Friday, April 27, 2007

How We Spend Our Time

I am still sharing from my lesson based on the book Growing Your Soul; Practical Ways to Increase Your Spirituality:

Time. I don’t know anyone – at least adults – who say they have enough. Yet supposedly Americans have more free time then ever before in history. People are obsessed with time. We’ve all read the articles where someone has figured out how many years we spend sleeping, how many waiting inline, how many sitting at a traffic light or on hold on the phone. Someone said the average person wastes enough hours in 1 decade to get a 4-year college degree. (Doesn’t that make you feel good!)

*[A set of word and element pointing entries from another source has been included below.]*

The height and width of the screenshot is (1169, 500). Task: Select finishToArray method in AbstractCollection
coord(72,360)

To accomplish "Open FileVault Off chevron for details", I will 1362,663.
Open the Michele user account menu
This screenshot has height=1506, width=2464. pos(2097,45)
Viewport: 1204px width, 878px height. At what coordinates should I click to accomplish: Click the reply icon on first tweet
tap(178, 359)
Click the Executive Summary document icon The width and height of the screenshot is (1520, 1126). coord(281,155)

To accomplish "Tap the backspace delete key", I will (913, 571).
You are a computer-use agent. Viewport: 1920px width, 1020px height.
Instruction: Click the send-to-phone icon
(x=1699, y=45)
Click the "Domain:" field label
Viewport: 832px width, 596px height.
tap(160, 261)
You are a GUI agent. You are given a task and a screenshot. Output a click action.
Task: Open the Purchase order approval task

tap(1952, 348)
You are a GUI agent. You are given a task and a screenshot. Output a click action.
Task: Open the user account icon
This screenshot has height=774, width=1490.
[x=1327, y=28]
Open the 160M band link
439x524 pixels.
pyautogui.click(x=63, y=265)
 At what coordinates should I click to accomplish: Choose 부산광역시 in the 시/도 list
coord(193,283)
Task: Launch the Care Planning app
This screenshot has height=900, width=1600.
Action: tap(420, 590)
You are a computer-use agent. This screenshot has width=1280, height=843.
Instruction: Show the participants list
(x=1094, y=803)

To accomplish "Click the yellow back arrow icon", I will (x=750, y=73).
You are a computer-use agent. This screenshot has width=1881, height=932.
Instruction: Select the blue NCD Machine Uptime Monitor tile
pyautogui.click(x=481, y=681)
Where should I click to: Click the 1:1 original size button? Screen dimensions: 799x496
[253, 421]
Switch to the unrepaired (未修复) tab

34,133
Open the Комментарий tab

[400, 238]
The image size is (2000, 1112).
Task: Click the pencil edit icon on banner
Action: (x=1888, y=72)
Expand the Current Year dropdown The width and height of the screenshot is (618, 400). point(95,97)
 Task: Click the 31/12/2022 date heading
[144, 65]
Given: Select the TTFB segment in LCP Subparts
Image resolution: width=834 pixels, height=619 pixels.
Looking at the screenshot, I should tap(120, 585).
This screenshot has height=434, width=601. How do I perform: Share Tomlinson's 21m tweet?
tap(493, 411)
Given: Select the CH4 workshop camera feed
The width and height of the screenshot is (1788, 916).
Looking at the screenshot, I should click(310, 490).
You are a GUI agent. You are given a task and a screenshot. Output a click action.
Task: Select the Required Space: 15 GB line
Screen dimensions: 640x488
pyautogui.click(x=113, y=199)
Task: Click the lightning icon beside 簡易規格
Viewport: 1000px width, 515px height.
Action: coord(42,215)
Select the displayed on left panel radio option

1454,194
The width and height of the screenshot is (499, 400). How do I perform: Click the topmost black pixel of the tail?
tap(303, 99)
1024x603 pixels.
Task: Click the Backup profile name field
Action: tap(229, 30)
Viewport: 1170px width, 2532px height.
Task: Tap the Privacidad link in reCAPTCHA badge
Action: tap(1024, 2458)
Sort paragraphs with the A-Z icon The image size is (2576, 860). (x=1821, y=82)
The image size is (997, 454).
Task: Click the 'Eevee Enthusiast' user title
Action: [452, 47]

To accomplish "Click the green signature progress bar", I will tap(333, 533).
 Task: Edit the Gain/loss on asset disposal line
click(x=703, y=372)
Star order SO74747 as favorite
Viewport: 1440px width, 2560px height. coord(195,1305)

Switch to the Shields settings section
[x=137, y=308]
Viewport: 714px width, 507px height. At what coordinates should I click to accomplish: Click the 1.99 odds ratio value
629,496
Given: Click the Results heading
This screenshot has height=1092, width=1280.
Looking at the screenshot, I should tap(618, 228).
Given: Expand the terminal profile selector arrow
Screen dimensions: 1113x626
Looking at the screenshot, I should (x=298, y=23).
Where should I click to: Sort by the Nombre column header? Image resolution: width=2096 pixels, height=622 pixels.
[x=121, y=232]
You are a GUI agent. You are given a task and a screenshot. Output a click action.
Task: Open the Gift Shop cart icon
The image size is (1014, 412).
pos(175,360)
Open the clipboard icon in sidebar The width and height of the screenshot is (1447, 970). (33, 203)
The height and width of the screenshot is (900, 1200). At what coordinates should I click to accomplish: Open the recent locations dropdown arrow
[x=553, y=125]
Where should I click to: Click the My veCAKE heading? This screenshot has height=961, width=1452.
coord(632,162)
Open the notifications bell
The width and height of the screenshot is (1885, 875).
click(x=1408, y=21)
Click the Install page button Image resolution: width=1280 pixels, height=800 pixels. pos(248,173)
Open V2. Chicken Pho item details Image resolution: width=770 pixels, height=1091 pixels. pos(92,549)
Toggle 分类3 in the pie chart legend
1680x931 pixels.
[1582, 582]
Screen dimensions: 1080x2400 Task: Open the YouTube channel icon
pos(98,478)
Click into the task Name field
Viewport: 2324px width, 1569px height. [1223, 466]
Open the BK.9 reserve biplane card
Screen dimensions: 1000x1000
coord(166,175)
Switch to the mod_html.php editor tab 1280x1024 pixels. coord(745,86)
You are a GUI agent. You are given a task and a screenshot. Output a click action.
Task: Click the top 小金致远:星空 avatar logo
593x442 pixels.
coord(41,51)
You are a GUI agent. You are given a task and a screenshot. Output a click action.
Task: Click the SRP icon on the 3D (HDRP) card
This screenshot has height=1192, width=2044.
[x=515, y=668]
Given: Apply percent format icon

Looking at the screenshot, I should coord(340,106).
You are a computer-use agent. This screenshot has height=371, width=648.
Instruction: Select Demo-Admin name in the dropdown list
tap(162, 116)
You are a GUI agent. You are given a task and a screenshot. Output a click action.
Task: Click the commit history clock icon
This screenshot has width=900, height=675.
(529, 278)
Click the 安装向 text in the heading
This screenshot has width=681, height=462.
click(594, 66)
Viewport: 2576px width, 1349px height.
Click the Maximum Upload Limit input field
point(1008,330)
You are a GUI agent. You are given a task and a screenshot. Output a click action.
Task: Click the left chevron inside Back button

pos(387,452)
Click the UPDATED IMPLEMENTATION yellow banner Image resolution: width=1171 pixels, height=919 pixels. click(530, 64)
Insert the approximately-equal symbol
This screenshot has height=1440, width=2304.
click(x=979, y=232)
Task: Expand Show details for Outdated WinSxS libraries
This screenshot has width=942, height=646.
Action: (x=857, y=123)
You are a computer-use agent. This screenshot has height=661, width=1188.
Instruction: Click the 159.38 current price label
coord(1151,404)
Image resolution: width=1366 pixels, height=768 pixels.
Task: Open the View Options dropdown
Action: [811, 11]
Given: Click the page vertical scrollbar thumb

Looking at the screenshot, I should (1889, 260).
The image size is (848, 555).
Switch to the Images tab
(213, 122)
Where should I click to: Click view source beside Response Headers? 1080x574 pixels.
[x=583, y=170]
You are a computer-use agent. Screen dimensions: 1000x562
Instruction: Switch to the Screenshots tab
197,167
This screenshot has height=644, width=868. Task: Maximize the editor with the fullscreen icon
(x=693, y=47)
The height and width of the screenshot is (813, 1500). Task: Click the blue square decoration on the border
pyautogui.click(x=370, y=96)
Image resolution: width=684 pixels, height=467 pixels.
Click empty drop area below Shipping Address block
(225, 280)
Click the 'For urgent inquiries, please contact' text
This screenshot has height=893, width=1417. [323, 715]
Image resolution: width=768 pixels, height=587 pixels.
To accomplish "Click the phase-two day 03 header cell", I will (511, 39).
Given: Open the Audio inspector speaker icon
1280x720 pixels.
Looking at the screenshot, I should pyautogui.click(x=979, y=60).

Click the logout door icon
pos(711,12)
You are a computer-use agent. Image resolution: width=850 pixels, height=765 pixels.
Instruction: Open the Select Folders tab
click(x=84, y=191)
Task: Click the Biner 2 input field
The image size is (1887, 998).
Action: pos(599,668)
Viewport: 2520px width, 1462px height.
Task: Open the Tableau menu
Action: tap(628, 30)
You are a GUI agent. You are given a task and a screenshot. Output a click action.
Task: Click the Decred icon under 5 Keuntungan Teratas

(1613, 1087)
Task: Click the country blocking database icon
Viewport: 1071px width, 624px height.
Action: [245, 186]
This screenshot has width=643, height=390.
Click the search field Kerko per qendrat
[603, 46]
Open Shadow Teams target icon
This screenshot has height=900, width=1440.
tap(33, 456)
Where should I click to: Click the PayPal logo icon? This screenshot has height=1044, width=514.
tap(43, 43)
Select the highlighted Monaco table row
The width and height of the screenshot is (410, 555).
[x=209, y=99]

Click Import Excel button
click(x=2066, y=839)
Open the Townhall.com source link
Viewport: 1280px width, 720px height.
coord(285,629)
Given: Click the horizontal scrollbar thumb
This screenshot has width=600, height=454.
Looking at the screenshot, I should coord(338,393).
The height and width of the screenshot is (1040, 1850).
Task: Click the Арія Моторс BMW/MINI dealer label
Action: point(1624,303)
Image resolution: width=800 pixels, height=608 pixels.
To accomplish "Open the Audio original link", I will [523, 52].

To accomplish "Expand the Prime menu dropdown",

Time can be spent, but not bought, saved, but not stockpiled, given, but not loaned. It can be remembered, but not reversed. You can waste a lifetime, but you can’t create an extra hour. Time waits for no one and nobody really knows where it goes – it’s just – gone!

Ever feel stumped when your spouse comes in and says, “So, what did you do all day?”

We get angry if the car in front of us is going the speed limit, if the person in the grocery line in front of us writes a check – and then heaven forbid stop to enter the amount in her ledger here! Take the receipt home and do it where you’re not holding up the line!

We put in more time to earn more money to buy more things that we don’t need that require time to keep in good repair even though we aren’t using them!

Our compulsions with schedules and calendars make time our enemy. Busyness takes a toll on our emotions and spirit. Somehow – we need to make time our friend instead of our enemy.

Pastor Milo Arnold wrote, “Jesus didn’t need longer days nor extended years. He just took the time He had and fitted life into it so that His work was done when His time was gone.” Yet He always had time for people and spent much time alone with God. Jesus is a worthy model of effectiveness of time.

Gandhi said, “There is more to life then increasing its speed.”

I don’t know when it happened, but somewhere along the way it became a status symbol to be busy. The multi-taskers became people for us to emulate. And when that happened a lot of just plain good living was sacrificed.

God gave us Sundays off. Most of us don’t take them. Many of us though will skip the one thing He did tell us to do on Sunday so that we can “get more stuff done.”

We all have more control of our time then we think.